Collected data

----------------

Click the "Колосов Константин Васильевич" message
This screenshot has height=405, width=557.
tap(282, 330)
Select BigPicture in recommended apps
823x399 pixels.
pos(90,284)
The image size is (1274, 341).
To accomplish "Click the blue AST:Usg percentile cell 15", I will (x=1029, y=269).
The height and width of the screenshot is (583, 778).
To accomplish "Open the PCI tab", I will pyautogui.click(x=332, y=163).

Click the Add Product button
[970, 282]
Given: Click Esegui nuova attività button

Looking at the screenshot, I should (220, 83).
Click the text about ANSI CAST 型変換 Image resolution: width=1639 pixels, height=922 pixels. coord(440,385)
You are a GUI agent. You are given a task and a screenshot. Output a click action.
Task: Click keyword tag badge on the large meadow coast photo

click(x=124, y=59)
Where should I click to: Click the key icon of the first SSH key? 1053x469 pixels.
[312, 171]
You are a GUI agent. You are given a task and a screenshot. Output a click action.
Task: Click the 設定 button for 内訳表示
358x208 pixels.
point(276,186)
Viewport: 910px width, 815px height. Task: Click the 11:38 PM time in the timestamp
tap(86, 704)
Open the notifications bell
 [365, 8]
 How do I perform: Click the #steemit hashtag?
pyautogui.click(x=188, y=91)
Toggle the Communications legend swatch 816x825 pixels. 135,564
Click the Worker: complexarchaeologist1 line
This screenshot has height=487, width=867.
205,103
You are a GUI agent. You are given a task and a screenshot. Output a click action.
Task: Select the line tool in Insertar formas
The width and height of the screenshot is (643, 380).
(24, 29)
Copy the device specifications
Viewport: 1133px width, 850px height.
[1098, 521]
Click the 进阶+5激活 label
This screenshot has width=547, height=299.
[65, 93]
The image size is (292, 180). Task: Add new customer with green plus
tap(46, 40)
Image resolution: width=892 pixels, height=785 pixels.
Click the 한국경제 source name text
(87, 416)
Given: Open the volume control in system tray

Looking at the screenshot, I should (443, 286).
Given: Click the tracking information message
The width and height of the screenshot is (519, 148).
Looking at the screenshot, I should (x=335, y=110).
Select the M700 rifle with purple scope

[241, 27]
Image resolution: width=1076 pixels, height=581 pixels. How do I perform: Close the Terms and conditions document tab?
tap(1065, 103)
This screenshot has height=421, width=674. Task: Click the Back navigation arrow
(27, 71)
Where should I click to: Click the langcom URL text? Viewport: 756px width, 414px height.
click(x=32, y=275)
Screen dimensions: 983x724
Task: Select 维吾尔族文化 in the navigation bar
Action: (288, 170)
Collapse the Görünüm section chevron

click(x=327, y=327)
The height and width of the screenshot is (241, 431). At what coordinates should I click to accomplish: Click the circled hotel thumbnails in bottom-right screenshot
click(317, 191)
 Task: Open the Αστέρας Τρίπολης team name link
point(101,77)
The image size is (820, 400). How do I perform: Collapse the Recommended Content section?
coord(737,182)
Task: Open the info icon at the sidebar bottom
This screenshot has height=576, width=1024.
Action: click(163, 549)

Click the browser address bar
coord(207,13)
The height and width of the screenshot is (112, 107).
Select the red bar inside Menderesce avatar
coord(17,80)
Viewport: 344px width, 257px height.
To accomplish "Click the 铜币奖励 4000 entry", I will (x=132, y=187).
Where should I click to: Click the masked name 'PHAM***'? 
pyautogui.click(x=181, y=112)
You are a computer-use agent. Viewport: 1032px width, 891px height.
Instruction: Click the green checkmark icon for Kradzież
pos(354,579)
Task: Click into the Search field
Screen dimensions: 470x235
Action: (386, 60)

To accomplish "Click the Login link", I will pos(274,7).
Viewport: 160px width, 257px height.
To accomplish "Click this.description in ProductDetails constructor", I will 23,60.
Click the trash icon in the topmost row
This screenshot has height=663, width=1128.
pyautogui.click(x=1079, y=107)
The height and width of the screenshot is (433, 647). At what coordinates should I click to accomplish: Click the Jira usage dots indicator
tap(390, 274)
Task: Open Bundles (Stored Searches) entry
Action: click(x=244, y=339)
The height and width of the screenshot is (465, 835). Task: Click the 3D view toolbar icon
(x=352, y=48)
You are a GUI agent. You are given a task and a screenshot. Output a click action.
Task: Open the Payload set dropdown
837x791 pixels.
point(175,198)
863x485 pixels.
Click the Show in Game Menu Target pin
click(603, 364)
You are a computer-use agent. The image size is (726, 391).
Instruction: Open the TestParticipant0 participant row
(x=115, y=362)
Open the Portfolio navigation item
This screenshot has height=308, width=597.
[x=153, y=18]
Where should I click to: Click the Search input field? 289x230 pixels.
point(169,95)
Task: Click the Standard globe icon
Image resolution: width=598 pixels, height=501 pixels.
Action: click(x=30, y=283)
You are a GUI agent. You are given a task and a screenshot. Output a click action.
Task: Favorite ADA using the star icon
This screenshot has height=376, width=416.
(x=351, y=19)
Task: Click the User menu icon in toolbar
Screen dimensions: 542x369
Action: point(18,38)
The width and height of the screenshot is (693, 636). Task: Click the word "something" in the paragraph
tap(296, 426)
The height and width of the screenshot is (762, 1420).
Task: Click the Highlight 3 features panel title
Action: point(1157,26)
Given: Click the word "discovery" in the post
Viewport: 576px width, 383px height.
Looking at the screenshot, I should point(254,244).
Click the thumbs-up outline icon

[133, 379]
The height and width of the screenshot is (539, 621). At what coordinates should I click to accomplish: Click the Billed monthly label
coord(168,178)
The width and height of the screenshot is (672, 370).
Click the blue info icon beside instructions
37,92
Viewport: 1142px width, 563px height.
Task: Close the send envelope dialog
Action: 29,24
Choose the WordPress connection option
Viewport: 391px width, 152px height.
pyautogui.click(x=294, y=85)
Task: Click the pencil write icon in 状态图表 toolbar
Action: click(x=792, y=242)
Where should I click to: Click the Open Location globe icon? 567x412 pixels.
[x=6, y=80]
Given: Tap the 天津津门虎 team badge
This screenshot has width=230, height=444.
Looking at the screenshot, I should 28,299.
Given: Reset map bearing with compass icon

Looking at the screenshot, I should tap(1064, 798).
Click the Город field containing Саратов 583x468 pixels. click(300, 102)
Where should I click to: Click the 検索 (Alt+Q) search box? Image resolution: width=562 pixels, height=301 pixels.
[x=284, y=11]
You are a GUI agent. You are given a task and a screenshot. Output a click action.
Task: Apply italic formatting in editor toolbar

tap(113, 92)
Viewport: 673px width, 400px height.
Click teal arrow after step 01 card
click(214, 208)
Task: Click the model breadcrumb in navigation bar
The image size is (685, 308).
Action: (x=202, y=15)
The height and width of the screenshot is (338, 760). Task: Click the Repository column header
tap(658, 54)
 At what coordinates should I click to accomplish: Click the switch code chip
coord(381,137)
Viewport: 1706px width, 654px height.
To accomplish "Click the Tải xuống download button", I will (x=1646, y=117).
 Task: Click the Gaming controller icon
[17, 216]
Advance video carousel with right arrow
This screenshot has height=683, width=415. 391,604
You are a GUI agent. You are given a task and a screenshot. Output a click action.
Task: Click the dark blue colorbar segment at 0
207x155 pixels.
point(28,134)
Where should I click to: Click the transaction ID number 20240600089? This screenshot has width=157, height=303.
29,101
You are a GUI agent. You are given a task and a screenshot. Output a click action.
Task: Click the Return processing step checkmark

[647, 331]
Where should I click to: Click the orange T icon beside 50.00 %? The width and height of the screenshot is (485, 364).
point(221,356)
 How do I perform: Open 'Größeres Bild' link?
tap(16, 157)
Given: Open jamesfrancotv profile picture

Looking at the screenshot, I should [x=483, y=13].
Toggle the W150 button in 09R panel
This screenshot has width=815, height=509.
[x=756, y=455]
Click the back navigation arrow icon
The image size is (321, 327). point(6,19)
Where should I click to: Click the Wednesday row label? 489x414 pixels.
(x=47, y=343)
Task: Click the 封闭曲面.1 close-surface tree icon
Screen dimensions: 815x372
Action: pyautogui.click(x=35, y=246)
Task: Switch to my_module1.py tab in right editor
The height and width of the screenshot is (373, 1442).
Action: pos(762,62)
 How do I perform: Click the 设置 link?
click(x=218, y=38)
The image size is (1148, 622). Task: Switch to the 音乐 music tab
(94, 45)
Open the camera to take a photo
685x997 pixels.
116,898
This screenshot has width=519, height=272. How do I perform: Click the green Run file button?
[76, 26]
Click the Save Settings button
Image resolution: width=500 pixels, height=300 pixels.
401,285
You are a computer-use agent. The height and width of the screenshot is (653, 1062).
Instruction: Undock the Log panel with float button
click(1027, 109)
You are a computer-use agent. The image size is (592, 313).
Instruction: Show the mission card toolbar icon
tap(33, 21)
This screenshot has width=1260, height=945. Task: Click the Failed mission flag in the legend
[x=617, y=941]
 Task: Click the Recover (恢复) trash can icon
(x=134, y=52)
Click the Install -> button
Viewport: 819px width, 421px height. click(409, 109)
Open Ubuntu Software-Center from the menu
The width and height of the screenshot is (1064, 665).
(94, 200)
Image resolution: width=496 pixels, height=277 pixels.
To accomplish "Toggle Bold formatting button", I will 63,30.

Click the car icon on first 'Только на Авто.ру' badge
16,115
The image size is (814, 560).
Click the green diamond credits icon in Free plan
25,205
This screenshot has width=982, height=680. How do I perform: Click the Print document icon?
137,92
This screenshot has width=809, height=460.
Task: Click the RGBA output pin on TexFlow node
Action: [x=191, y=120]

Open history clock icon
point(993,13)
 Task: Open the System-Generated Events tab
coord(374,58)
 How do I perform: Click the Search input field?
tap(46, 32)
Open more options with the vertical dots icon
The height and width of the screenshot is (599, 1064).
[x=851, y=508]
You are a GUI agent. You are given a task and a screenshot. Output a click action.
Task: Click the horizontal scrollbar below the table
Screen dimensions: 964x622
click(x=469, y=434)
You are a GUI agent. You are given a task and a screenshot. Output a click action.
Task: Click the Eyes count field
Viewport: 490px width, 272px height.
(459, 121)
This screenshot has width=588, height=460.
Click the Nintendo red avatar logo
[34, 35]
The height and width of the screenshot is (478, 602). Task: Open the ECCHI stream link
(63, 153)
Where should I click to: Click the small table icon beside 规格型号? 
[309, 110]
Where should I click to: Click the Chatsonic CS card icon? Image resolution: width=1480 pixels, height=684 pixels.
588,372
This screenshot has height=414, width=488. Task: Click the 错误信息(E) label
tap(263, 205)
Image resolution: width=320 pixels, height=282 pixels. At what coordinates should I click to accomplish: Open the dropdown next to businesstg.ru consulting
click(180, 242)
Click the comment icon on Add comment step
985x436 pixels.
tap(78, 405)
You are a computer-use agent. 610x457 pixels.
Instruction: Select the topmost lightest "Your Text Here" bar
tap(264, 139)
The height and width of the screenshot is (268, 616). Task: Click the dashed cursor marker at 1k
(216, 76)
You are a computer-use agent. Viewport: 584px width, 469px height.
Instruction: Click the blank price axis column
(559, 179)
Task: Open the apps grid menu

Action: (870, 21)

----------------

* _Task item_: All lines of the data that hold "message" need to be copied.

* _Exercise answer_:
Click the "Колосов Константин Васильевич" message
Given: Click the tracking information message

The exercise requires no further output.